МАТЕРИАЛ ДЛЯ ОБРАБОТКИ:
_ _ _ _ _
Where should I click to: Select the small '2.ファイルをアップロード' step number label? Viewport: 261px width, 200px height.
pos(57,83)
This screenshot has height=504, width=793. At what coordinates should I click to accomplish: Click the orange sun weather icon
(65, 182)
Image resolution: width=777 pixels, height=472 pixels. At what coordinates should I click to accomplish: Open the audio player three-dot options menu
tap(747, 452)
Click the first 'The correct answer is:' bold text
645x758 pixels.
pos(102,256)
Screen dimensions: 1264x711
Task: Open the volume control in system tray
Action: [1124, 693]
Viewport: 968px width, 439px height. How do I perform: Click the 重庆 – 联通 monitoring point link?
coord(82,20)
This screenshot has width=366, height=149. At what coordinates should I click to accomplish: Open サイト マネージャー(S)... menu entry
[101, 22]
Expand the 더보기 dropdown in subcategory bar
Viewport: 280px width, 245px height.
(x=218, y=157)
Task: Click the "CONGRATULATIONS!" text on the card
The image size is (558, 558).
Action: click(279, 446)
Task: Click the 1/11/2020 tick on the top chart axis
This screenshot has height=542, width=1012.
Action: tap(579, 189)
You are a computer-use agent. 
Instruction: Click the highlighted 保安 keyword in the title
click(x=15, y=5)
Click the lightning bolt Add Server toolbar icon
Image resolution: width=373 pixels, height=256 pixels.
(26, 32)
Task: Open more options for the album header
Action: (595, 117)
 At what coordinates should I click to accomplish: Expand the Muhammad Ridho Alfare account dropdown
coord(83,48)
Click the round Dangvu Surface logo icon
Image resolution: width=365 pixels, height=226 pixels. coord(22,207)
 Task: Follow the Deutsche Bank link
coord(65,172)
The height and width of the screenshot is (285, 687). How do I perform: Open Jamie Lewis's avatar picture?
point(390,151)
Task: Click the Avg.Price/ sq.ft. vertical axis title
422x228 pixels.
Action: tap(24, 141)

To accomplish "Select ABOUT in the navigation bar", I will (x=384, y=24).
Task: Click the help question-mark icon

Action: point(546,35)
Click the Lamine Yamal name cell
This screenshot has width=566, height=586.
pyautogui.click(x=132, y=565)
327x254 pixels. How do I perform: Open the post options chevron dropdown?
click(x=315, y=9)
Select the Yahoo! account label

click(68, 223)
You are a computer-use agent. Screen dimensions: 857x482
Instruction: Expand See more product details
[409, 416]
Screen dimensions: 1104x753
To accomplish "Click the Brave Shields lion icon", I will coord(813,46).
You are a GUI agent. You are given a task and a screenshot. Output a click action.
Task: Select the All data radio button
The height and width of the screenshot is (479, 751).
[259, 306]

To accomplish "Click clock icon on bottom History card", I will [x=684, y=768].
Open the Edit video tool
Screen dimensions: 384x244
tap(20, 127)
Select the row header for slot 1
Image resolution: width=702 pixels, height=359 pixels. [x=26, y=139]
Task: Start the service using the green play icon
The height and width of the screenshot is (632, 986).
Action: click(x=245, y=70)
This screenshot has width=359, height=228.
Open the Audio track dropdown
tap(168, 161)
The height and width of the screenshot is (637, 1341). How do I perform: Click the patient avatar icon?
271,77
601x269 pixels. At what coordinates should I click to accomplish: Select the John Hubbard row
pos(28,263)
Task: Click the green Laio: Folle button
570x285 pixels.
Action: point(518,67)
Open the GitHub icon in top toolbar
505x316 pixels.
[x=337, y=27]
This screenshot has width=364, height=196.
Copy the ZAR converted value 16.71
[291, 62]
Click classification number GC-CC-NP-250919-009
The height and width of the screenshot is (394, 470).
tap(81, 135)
_ _ _ _ _
ПОСТАВЛЕННАЯ ЗАДАЧА: Представьте в виде таблицы Markdown отрезок записей от строки, содержащей «Screen dimensions: 1104x753», до конца записей включительно: в столбце «№» укажите порядковый номер, в столбце «Строка» приведите саму строку. Пустые строки пропустите.

ОТВЕТ:
| № | Строка |
|---|---|
| 1 | Screen dimensions: 1104x753 |
| 2 | To accomplish "Click the Brave Shields lion icon", I will coord(813,46). |
| 3 | You are a GUI agent. You are given a task and a screenshot. Output a click action. |
| 4 | Task: Select the All data radio button |
| 5 | The height and width of the screenshot is (479, 751). |
| 6 | [259, 306] |
| 7 | To accomplish "Click clock icon on bottom History card", I will [x=684, y=768]. |
| 8 | Open the Edit video tool |
| 9 | Screen dimensions: 384x244 |
| 10 | tap(20, 127) |
| 11 | Select the row header for slot 1 |
| 12 | Image resolution: width=702 pixels, height=359 pixels. [x=26, y=139] |
| 13 | Task: Start the service using the green play icon |
| 14 | The height and width of the screenshot is (632, 986). |
| 15 | Action: click(x=245, y=70) |
| 16 | This screenshot has width=359, height=228. |
| 17 | Open the Audio track dropdown |
| 18 | tap(168, 161) |
| 19 | The height and width of the screenshot is (637, 1341). How do I perform: Click the patient avatar icon? |
| 20 | 271,77 |
| 21 | 601x269 pixels. At what coordinates should I click to accomplish: Select the John Hubbard row |
| 22 | pos(28,263) |
| 23 | Task: Click the green Laio: Folle button |
| 24 | 570x285 pixels. |
| 25 | Action: point(518,67) |
| 26 | Open the GitHub icon in top toolbar |
| 27 | 505x316 pixels. |
| 28 | [x=337, y=27] |
| 29 | This screenshot has width=364, height=196. |
| 30 | Copy the ZAR converted value 16.71 |
| 31 | [291, 62] |
| 32 | Click classification number GC-CC-NP-250919-009 |
| 33 | The height and width of the screenshot is (394, 470). |
| 34 | tap(81, 135) |